A Mother's Heart
We give everything of ourselves. Time. Love. Labor. Life. Of course there's more.
Children are little people learning. They first see the world through our eyes. They hear things the way we perceive them. They grasp things the way we show them.
When they take their firsts, our hearts flow with joy. Or pain, depending on what the first is.
Their first lie. Their first steal. Their first punch.
It makes the deepest, biggest wound in my heart. I feel so sad, but my world continues on. At a small, awkward tilt that no one can see. The most I can do is pray that my girl sees what she's doing and right the wrongs with my heart-to-heart talks along with helping hands. That my boy understands his choices have repercussions. The way they live now will have an everlasting effect if they don't change their thought patterns.

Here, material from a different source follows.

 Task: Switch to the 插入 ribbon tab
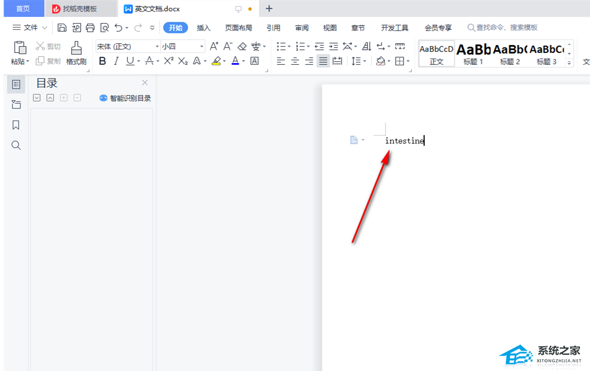point(203,28)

I feel it is very important, though, that I start with me. That I be their example. I can't go around telling them not to hit their friends if I hit them (and I mean more than a simple spank). How about lying? What value am I teaching in honesty if they know I am lying to a friend and then turn around and tell them not to lie to their teachers?
Do as I say not as I do?
That's so old school and I don't believe in that at all. It's also hypocritical. What kind of morals would I have if I did one thing and told someone to do the other? How could that make me believable to them? A leader to follow?
Some might argue and say that's the privilege of being a parent. True. But what of the day when they gain their own realization that that parent is a walking contradiction? There's no solid truth to turn to. So they'll build their own. And that parent has just lost their child's trust.
I do my very best to be an example for my kids in my own home. I do everything that my Father in Heaven wants me to do. With that as my rod, I know that I can't go wrong. But it doesn't mean my kids won't go wrong. I just need to be strong for them and be there for them when they fall.
How do you do it when your kids stray? Break your heart?